Alles in allem schlechte Voraussetzungen für eine erfolgreiche Integration der derzeit 65.000 Asylbewerber in Berlin. 5.000 bis 6.000 von ihnen sollen Mitte Dezember bereits im Flughafen wohnen. Dort entsteht ein neuer sozialer Brennpunkt der Extraklasse.
Einen ersten Vorgeschmack auf das, was noch kommen könnte, gab es am letzten Novemberwochenende. Eine dreistellige Zahl Bewohner lieferte sich eine wüste Schlägerei an der Essensausgabe. Scheiben gingen zu Bruch. Bänke wurden geworfen und Feuerlöscher leergesprüht. Zwei Wachleute wurden verletzt. 14 Asylbewerber mußten von den anrückenden 80 Polizisten festgenommen werden.

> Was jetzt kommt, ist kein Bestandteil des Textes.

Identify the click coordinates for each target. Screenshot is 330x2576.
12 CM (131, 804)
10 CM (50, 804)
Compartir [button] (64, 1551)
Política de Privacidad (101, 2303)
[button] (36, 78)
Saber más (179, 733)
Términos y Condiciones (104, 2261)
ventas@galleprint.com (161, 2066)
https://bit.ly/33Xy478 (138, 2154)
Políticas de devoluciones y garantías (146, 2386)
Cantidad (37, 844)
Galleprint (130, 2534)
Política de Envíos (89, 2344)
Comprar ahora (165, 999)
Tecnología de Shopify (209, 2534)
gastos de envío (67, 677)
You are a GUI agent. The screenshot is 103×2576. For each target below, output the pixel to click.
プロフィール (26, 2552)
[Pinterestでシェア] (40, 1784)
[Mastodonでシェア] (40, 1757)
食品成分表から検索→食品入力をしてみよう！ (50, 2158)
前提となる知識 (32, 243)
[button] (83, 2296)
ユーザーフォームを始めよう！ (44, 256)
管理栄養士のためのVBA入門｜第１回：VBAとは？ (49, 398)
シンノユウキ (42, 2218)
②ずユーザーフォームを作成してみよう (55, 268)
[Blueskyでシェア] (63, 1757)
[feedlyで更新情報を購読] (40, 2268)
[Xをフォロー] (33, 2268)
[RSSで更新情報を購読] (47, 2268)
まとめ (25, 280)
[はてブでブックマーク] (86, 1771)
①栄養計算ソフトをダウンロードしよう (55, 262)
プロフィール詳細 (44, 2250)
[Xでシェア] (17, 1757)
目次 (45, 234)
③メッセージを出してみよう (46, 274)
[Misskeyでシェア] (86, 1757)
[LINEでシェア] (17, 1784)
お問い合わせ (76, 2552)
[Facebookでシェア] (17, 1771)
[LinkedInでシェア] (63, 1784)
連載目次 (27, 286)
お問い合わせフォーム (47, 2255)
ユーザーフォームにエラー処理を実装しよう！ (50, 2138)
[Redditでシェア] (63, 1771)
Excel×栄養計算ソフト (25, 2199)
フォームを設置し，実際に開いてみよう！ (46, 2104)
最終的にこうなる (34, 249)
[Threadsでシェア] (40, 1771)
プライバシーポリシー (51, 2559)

Bild enthüllte später den Grund für die Keilerei: Das Wachpersonal habe die Anweisung gegeben, Frauen zuerst zu bedienen. Das hätten sich die männlichen Bewohner nicht gefallen lassen. „Wir schrien alle nein, nein, nein. Die Security schloß daraufhin die Türen zur Essensausgabe“, sagte ein syrischer Augenzeuge. Die Situation sei dann eskaliert.